Il s’arrêta, car au même instant la jeune fille porta les mains à ses yeux, et Jean l’entendit pleurer et sangloter :

— Pourquoi mes paroles t’attristent-elles ? demanda-t-il.

La jeune fille reprit sa main, la pressa doucement, et répondit en soupirant :

— Pour l’amour de Dieu, tais-toi ! ne parle plus de ces belles choses. Mon cœur se brise à t’entendre… mais c’est de joie seulement… Jean, je suis si heureuse que j’en perdrai la tête si tu continues à parler du paradis qui nous attend…

— Et moi donc, Trine ! je ne puis me taire : mon cœur déborde.

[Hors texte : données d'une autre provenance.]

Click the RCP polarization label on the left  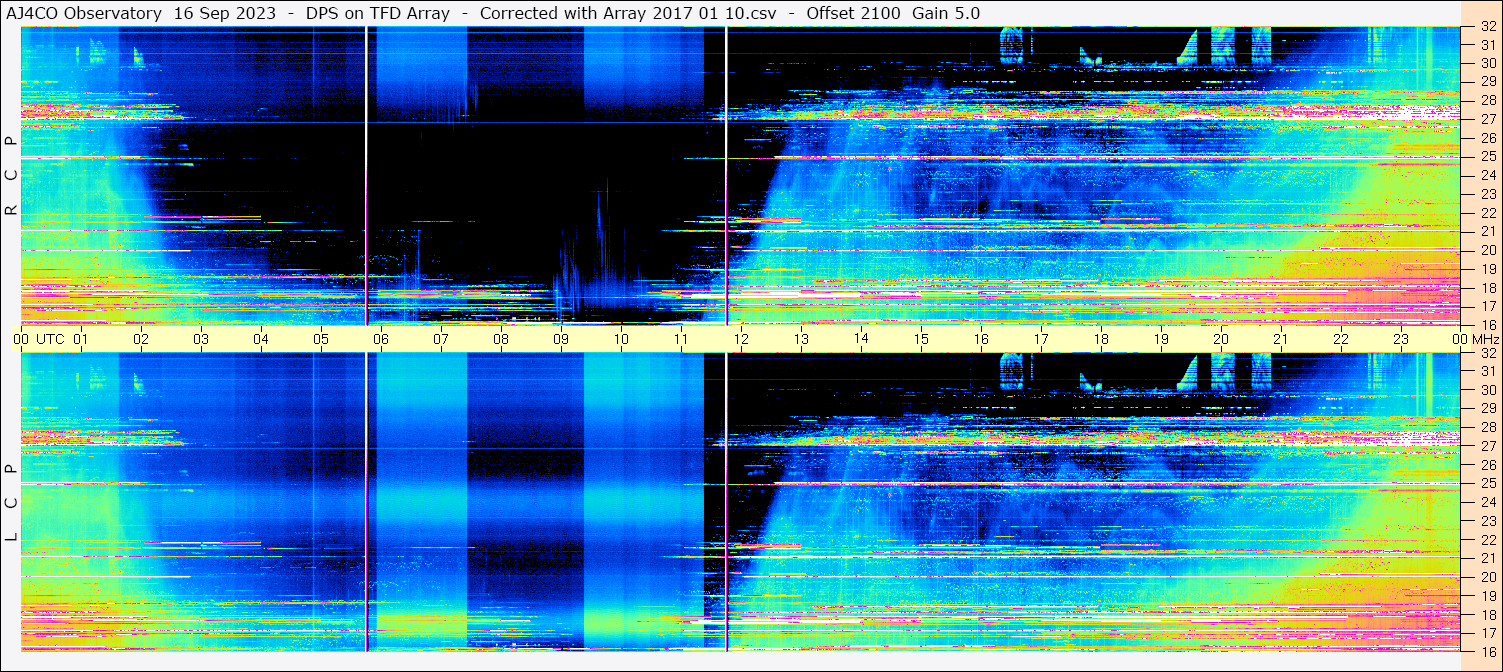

Laisse-moi continuer et dis aussi quelque chose. Ainsi nous arriverons pleins de joie, et sans le savoir, à Moll pour nous reposer.

Le soldat se reprit à dérouler de nouveau les heureuses perspectives entrevues, et fit apparaître aux yeux de la jeune fille vivement touchée le magique avenir d’une existence passée à deux tout entière, et dont ils savouraient par avance les ineffables félicités.

Enfin ils approchèrent d’une grande commune. Trine donna le sac à Jean, et la main dans la main ils entrèrent dans le village.